House Cleaning, an introspective, journal type entry:

It seems like I’m always leaving Texas…I hope that someday I’ll be back here for more than a few weeks or months at a time. But before I come back to Columbia there are some thoughts I need to clean out, just so I can have a fresh start there.

London was one of the best decisions I have ever made. I’ll be honest, in a lot of ways I went to London because I needed to be out of Columbia for awhile. And it’s only been with in the past 3 months that I’ve really been ready to come back. That being said, I’m excited to see the people I’ve been missing and to be starting with a nearly clean slate.

FARC is really the only home I’ve ever known in Columbia. I didn’t live in FARC my freshman year – but there was one night in winter. I came out of Loeb Hall after a band rehearsal. It was cold, crisp and getting late. As I walked past the front doors and windows of FARC, I could see that the lobby was darkened and Jim Widner and his combo were playing to a packed house. I could hear the music and I stood in the cold and listened. To see one of the biggest musical influences in my life, playing to a group of people my age…the smile on the band’s faces, looking at everyone gathered... I stood there for a long time, wishing that I could be walking into McDavid and calling it home. I was so jealous, and I just stood there, feeling like that’s where I should have been. Eventually I walked on back to 528 Hudson Hall, but I didn’t leave easily.

I got so lucky…I didn’t want to teach a FIG, I wanted to be a CA over in Johnston. But I landed in FARC…exactly where I belonged. For two years, one of the best feelings I had was coming down the hill from the quad, seeing McDavid and knowing I was coming home.

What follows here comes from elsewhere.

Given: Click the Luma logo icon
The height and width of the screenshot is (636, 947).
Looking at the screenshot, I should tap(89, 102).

FARC is different now, of course, and in a good way, I’m sure. Because it belongs now to different people, who are creating and living and sharing themselves and investing in a community. Because more than the community goals or the building, it is the people who make it an amazing place to live.

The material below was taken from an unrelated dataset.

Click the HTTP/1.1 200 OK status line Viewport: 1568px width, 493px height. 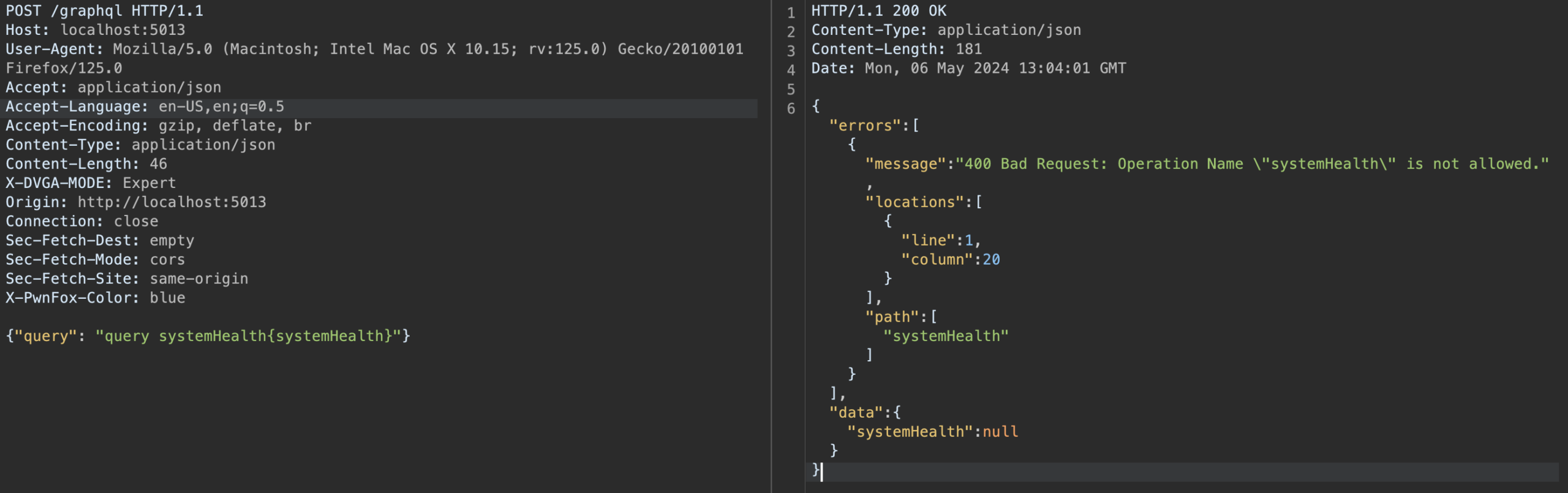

Some of the most important relationships in my life are ones that started in the hallways of McDavid.

Tennyson wrote, “I am a part of all that I have met.” So, I like to believe that my experience in FARC is as much a part of the building as it is a part of me.

3 comments:

Anonymous said...

You're as much a part of FARC as anyone who lives there now. Mostly because of all the things you said, but let's be honest, it's also a little bit becuase of Patrick.

:)

Glad you'll be close to home again, Sara. Hope you visit often.

-Adam

PS: I'll be in town on the 15th. Same address as always.

Anonymous said...

I understand the tinge of sadness at not being at FARC. Perhaps to ease your tension and angst at no longer being in a dorm you should appoint yourself the ResLife advisor of your apartment. Make your roomates attend counseling sessions you lead, try and get them in trouble if they drink, etc. This would make it feel you were still in the dorm.

Anonymous said...

sara,

check out www.rightbetweentheears.org . it is a very funny radio program put out by the university of kansas at lawrence. i think you will like it.